<?xml version="1.0" encoding="UTF-8"?>
<chapter id="ipc">
<?dbhtml filename="ipc.html"?>
<title>IPC</title>
<para>Due to the high intertask communication traffic, IPC becomes critical
subsystem for microkernels, putting high demands on the speed, latency and
reliability of IPC model and implementation. Although theoretically the use
of asynchronous messaging system looks promising, it is not often
implemented because of a problematic implementation of end user
applications. HelenOS implements fully asynchronous messaging system with a
special layer providing a user application developer a reasonably
synchronous multithreaded environment sufficient to develop complex
protocols.</para>
<section>
<title>Kernel Services</title>
<para>Every message consists of 4 numeric arguments (32-bit and 64-bit on
the corresponding platforms), from which the first one is considered a
method number on message receipt and a return value on answer receipt. The
received message contains identification of the incoming connection, so
that the receiving application can distinguish the messages between
different senders. Internally the message contains pointer to the
originating task and to the source of the communication channel. If the
message is forwarded, the originating task identifies the recipient of the
answer, the source channel identifies the connection in case of a hangup
response.</para>
<para>Every message must be eventually answered. The system keeps track of
all messages, so that it can answer them with appropriate error code
should one of the connection parties fail unexpectedly. To limit buffering
of the messages in the kernel, every process is has a limited account of
asynchronous messages it can send simultanously. If the limit is reached,
the kernel refuses to send any other message, until some active message is
answered.</para>
<para>To facilitate kernel-to-user communication, the IPC subsystem
provides notification messages. The applications can subscribe to a
notification channel and receive messages directed to this channel. Such
messages can be freely sent even from interrupt context as they are
primarily destined to deliver IRQ events to userspace device drivers.

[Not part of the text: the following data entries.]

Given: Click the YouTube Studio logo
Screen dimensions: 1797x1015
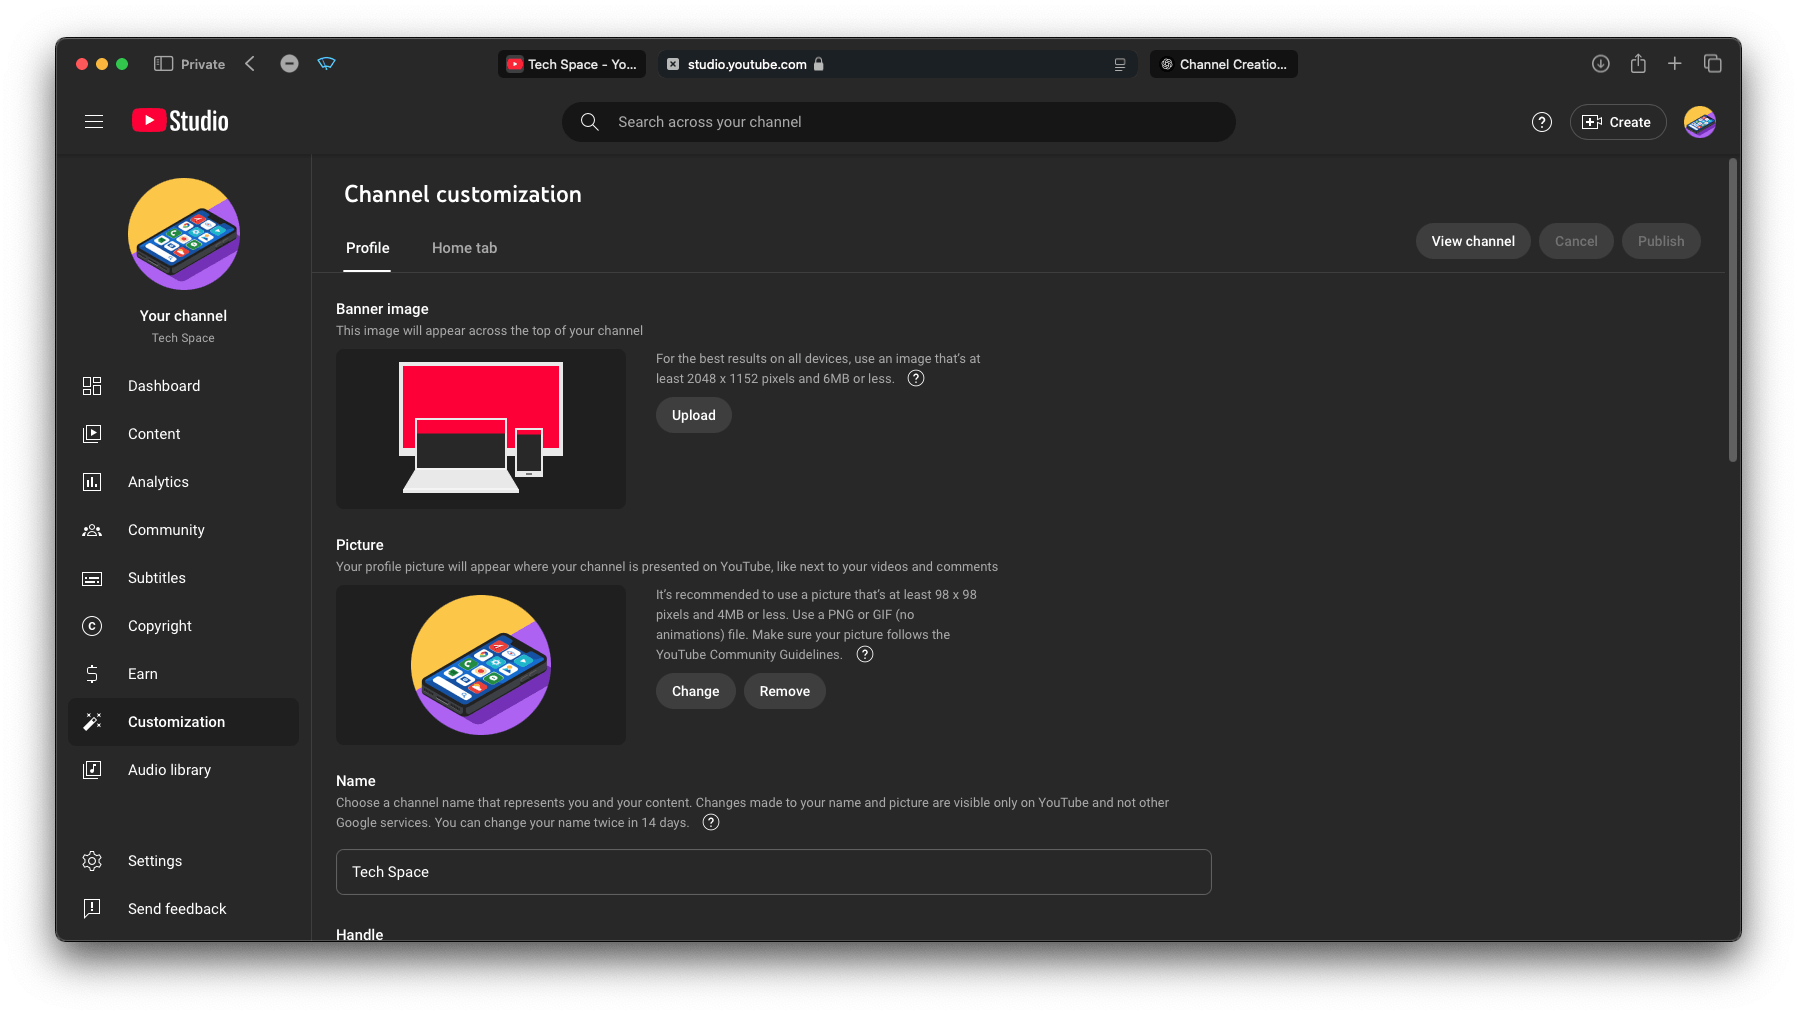Looking at the screenshot, I should [181, 121].
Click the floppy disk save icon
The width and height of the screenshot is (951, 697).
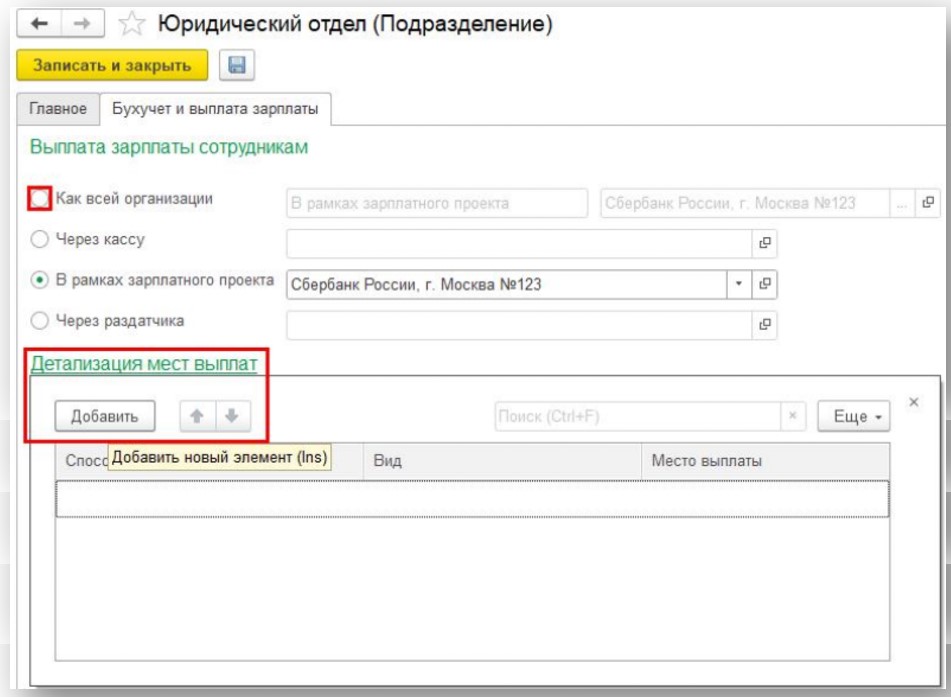tap(238, 66)
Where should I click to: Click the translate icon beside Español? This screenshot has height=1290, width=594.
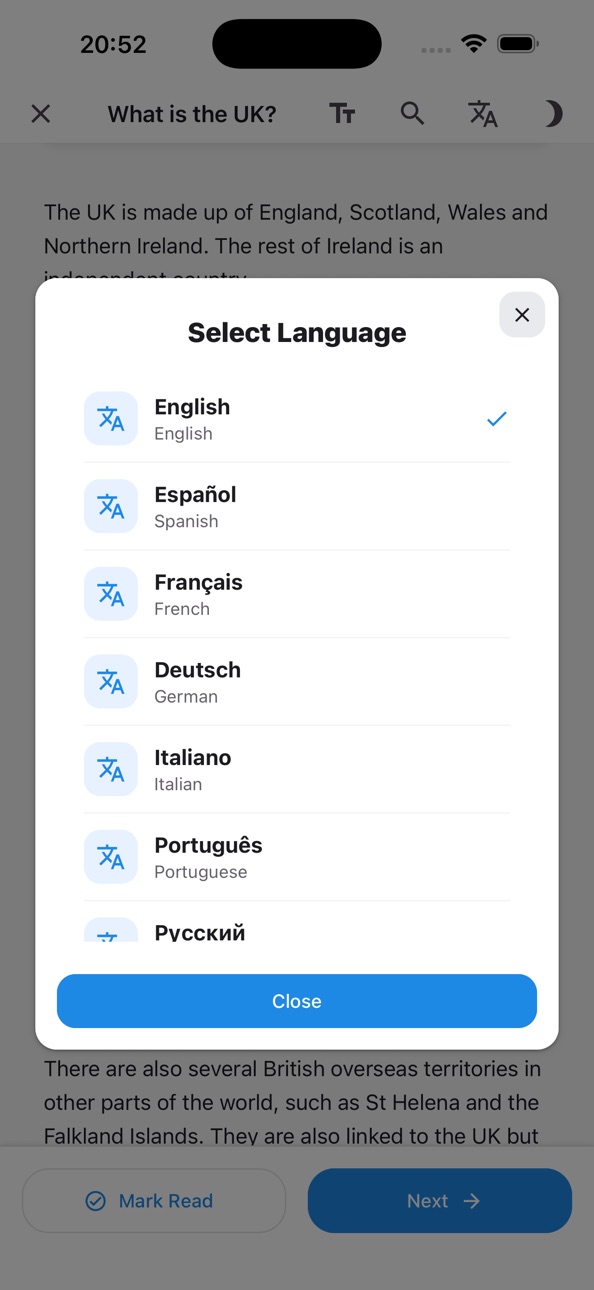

These messages need not be answered, there is no party that could receive
such response.</para>
<section>
<title>Low Level IPC</title>
<para>The whole IPC subsystem consists of one-way communication
channels. Each task has one associated message queue (answerbox). The
task can call other tasks and connect it's phones to their answerboxes.,
send and forward messages through these connections and answer received
messages. Every sent message is identified by a unique number, so that
the response can be later matched against it. The message is sent over
the phone to the target answerbox. Server application periodically
checks the answerbox and pulls messages from several queues associated
with it. After completing the requested action, server sends a reply
back to the answerbox of the originating task. If a need arises, it is
possible to <emphasis>forward</emphasis> a recevied message throught any
of the open phones to another task. This mechanism is used e.g. for
opening new connections.</para>
<para>The answerbox contains four different message queues:</para>
<itemizedlist>
<listitem>
<para>Incoming call queue</para>
</listitem>
<listitem>
<para>Dispatched call queue</para>
</listitem>
<listitem>
<para>Answer queue</para>
</listitem>
<listitem>
<para>Notification queue</para>
</listitem>
</itemizedlist>
<figure float="1">
<title>Low level IPC</title>
<mediaobject id="ipc1">
<imageobject role="pdf">
<imagedata fileref="images/ipc1.pdf" format="PDF" />
</imageobject>
<imageobject role="html">
<imagedata fileref="images/ipc1.png" format="PNG" />
</imageobject>
<imageobject role="fop">
<imagedata fileref="images/ipc1.svg" format="SVG" />
</imageobject>
</mediaobject>
</figure>
<para>The communication between task A, that is connected to task B
looks as follows: Task A sends a message over it's phone to the target
asnwerbox. The message is saved in task B incoming call queue. When task
B fetches the message for processing, it is automatically moved into the
dispatched call queue. After the server decides to answer the message,
it is removed from dispatched queue and the result is moved into the
answer queue of task A.</para>
<para>The arguments contained in the message are completely arbitrary
and decided by the user. The low level part of kernel IPC fills in
appropriate error codes if there is an error during communication. It is
assured that the applications are correctly notified about communication
state. If a program closes the outgoing connection, the target answerbox
receives a hangup message. The connection identification is not reused,
until the hangup message is acknowledged and all other pending messages
are answered.</para>
<para>Closing an incoming connection is done by responding to any
incoming message with an EHANGUP error code. The connection is then
immediately closed. The client connection identification (phone id) is
not reused, until the client issues closes it's own side of the
connection ("hangs his phone up").</para>
<para>When a task dies (whether voluntarily or by being killed), cleanup
process is started.</para>
<orderedlist>
<listitem>
<para>Hangs up all outgoing connections and sends hangup messages to
all target answerboxes.</para>
</listitem>
<listitem>
<para>Disconnects all incoming connections.</para>
</listitem>
<listitem>
<para>Disconnects from all notification channels.</para>
</listitem>
<listitem>
<para>Answers all unanswered messages from answerbox queues with
appropriate error code.</para>
</listitem>
<listitem>
<para>Waits until all outgoing messages are answered and all
remaining answerbox queues are empty.</para>
</listitem>
</orderedlist>
</section>
<section>
<title>System Call IPC Layer</title>
<para>On top of this simple protocol the kernel provides special
services closely related to the inter-process communication. A range of
method numbers is allocated and protocol is defined for these functions.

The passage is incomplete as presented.